Retyping the records exactly is the whole task.

## Records to process:
****************************************

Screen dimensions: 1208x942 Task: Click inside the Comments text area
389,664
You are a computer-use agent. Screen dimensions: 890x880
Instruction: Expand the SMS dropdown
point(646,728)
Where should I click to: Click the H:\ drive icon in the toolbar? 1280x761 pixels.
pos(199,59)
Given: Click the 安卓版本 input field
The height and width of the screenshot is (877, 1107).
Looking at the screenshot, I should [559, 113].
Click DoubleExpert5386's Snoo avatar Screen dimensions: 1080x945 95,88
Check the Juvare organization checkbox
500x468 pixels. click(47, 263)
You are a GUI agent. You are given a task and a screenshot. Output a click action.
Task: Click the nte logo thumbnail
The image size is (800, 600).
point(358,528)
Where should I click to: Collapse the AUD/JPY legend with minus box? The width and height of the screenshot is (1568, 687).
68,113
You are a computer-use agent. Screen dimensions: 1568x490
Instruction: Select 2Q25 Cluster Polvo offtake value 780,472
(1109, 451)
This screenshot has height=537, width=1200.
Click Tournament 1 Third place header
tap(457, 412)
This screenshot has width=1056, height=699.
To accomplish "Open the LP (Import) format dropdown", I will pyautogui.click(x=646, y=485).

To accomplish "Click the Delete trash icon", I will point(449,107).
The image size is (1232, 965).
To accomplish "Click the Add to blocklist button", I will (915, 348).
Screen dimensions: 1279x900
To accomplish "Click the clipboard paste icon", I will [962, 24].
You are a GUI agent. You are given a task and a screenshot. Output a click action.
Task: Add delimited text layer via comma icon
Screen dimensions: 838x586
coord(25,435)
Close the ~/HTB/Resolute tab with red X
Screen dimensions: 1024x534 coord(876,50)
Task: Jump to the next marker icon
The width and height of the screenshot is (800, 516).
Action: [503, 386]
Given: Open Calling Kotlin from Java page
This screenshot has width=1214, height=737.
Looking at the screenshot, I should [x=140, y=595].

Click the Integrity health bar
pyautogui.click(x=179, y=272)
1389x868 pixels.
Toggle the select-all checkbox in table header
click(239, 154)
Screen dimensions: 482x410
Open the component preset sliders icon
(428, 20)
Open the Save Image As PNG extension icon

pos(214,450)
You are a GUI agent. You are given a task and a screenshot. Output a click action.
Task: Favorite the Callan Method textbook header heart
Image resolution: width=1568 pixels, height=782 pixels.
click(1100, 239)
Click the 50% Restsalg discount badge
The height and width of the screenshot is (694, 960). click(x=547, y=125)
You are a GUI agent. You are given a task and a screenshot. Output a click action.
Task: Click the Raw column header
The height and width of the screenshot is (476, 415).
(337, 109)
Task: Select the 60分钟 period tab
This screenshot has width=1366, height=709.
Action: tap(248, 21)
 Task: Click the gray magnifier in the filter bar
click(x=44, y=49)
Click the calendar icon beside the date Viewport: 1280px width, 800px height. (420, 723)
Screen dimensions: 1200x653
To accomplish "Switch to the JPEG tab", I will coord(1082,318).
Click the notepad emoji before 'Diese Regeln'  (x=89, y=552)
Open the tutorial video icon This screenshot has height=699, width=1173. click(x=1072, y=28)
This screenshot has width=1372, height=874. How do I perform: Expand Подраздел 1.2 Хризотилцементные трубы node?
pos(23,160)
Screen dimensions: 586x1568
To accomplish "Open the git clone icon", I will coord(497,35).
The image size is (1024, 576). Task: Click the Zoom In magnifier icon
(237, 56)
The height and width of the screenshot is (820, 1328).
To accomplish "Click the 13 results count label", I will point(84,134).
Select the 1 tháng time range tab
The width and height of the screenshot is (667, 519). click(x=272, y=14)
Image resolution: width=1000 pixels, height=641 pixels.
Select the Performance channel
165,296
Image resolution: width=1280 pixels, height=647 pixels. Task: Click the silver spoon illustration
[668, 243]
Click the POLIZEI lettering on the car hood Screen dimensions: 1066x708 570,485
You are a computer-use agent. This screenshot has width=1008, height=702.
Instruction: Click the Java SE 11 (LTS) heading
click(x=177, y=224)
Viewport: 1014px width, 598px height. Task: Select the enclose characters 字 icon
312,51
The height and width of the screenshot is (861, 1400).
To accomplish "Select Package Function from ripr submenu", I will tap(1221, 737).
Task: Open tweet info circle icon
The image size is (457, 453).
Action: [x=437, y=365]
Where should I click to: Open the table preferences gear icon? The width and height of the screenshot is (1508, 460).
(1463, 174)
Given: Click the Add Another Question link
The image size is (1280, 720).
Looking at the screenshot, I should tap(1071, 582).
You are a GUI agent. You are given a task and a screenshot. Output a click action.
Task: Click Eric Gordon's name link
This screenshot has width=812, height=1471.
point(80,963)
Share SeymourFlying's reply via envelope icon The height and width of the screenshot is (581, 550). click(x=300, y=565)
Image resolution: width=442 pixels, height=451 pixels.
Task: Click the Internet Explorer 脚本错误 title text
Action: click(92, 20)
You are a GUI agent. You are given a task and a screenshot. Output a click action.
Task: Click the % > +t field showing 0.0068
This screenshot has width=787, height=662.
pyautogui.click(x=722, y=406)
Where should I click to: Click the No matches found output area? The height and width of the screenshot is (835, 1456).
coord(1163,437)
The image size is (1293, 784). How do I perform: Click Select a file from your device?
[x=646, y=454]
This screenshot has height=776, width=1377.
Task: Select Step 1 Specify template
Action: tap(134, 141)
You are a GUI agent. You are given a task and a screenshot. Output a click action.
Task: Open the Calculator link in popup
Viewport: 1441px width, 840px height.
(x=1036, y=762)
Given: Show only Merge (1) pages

****************************************

## Answer section:
Screen dimensions: 1208x942 Task: Click inside the Comments text area
389,664
You are a computer-use agent. Screen dimensions: 890x880
Instruction: Expand the SMS dropdown
point(646,728)
Where should I click to: Click the H:\ drive icon in the toolbar? 1280x761 pixels.
pos(199,59)
Given: Click the 安卓版本 input field
The height and width of the screenshot is (877, 1107).
Looking at the screenshot, I should [559, 113].
Click DoubleExpert5386's Snoo avatar Screen dimensions: 1080x945 95,88
Check the Juvare organization checkbox
500x468 pixels. click(47, 263)
You are a GUI agent. You are given a task and a screenshot. Output a click action.
Task: Click the nte logo thumbnail
The image size is (800, 600).
point(358,528)
Where should I click to: Collapse the AUD/JPY legend with minus box? The width and height of the screenshot is (1568, 687).
68,113
You are a computer-use agent. Screen dimensions: 1568x490
Instruction: Select 2Q25 Cluster Polvo offtake value 780,472
(1109, 451)
This screenshot has height=537, width=1200.
Click Tournament 1 Third place header
tap(457, 412)
This screenshot has width=1056, height=699.
To accomplish "Open the LP (Import) format dropdown", I will pyautogui.click(x=646, y=485).

To accomplish "Click the Delete trash icon", I will point(449,107).
The image size is (1232, 965).
To accomplish "Click the Add to blocklist button", I will (915, 348).
Screen dimensions: 1279x900
To accomplish "Click the clipboard paste icon", I will [962, 24].
You are a GUI agent. You are given a task and a screenshot. Output a click action.
Task: Add delimited text layer via comma icon
Screen dimensions: 838x586
coord(25,435)
Close the ~/HTB/Resolute tab with red X
Screen dimensions: 1024x534 coord(876,50)
Task: Jump to the next marker icon
The width and height of the screenshot is (800, 516).
Action: [503, 386]
Given: Open Calling Kotlin from Java page
This screenshot has width=1214, height=737.
Looking at the screenshot, I should [x=140, y=595].

Click the Integrity health bar
pyautogui.click(x=179, y=272)
1389x868 pixels.
Toggle the select-all checkbox in table header
click(239, 154)
Screen dimensions: 482x410
Open the component preset sliders icon
(428, 20)
Open the Save Image As PNG extension icon

pos(214,450)
You are a GUI agent. You are given a task and a screenshot. Output a click action.
Task: Favorite the Callan Method textbook header heart
Image resolution: width=1568 pixels, height=782 pixels.
click(1100, 239)
Click the 50% Restsalg discount badge
The height and width of the screenshot is (694, 960). click(x=547, y=125)
You are a GUI agent. You are given a task and a screenshot. Output a click action.
Task: Click the Raw column header
The height and width of the screenshot is (476, 415).
(337, 109)
Task: Select the 60分钟 period tab
This screenshot has width=1366, height=709.
Action: tap(248, 21)
 Task: Click the gray magnifier in the filter bar
click(x=44, y=49)
Click the calendar icon beside the date Viewport: 1280px width, 800px height. (420, 723)
Screen dimensions: 1200x653
To accomplish "Switch to the JPEG tab", I will coord(1082,318).
Click the notepad emoji before 'Diese Regeln'  (x=89, y=552)
Open the tutorial video icon This screenshot has height=699, width=1173. click(x=1072, y=28)
This screenshot has width=1372, height=874. How do I perform: Expand Подраздел 1.2 Хризотилцементные трубы node?
pos(23,160)
Screen dimensions: 586x1568
To accomplish "Open the git clone icon", I will coord(497,35).
The image size is (1024, 576). Task: Click the Zoom In magnifier icon
(237, 56)
The height and width of the screenshot is (820, 1328).
To accomplish "Click the 13 results count label", I will point(84,134).
Select the 1 tháng time range tab
The width and height of the screenshot is (667, 519). click(x=272, y=14)
Image resolution: width=1000 pixels, height=641 pixels.
Select the Performance channel
165,296
Image resolution: width=1280 pixels, height=647 pixels. Task: Click the silver spoon illustration
[668, 243]
Click the POLIZEI lettering on the car hood Screen dimensions: 1066x708 570,485
You are a computer-use agent. This screenshot has width=1008, height=702.
Instruction: Click the Java SE 11 (LTS) heading
click(x=177, y=224)
Viewport: 1014px width, 598px height. Task: Select the enclose characters 字 icon
312,51
The height and width of the screenshot is (861, 1400).
To accomplish "Select Package Function from ripr submenu", I will tap(1221, 737).
Task: Open tweet info circle icon
The image size is (457, 453).
Action: [x=437, y=365]
Where should I click to: Open the table preferences gear icon? The width and height of the screenshot is (1508, 460).
(1463, 174)
Given: Click the Add Another Question link
The image size is (1280, 720).
Looking at the screenshot, I should tap(1071, 582).
You are a GUI agent. You are given a task and a screenshot. Output a click action.
Task: Click Eric Gordon's name link
This screenshot has width=812, height=1471.
point(80,963)
Share SeymourFlying's reply via envelope icon The height and width of the screenshot is (581, 550). click(x=300, y=565)
Image resolution: width=442 pixels, height=451 pixels.
Task: Click the Internet Explorer 脚本错误 title text
Action: click(92, 20)
You are a GUI agent. You are given a task and a screenshot. Output a click action.
Task: Click the % > +t field showing 0.0068
This screenshot has width=787, height=662.
pyautogui.click(x=722, y=406)
Where should I click to: Click the No matches found output area? The height and width of the screenshot is (835, 1456).
coord(1163,437)
The image size is (1293, 784). How do I perform: Click Select a file from your device?
[x=646, y=454]
This screenshot has height=776, width=1377.
Task: Select Step 1 Specify template
Action: tap(134, 141)
You are a GUI agent. You are given a task and a screenshot. Output a click action.
Task: Open the Calculator link in popup
Viewport: 1441px width, 840px height.
(x=1036, y=762)
Given: Show only Merge (1) pages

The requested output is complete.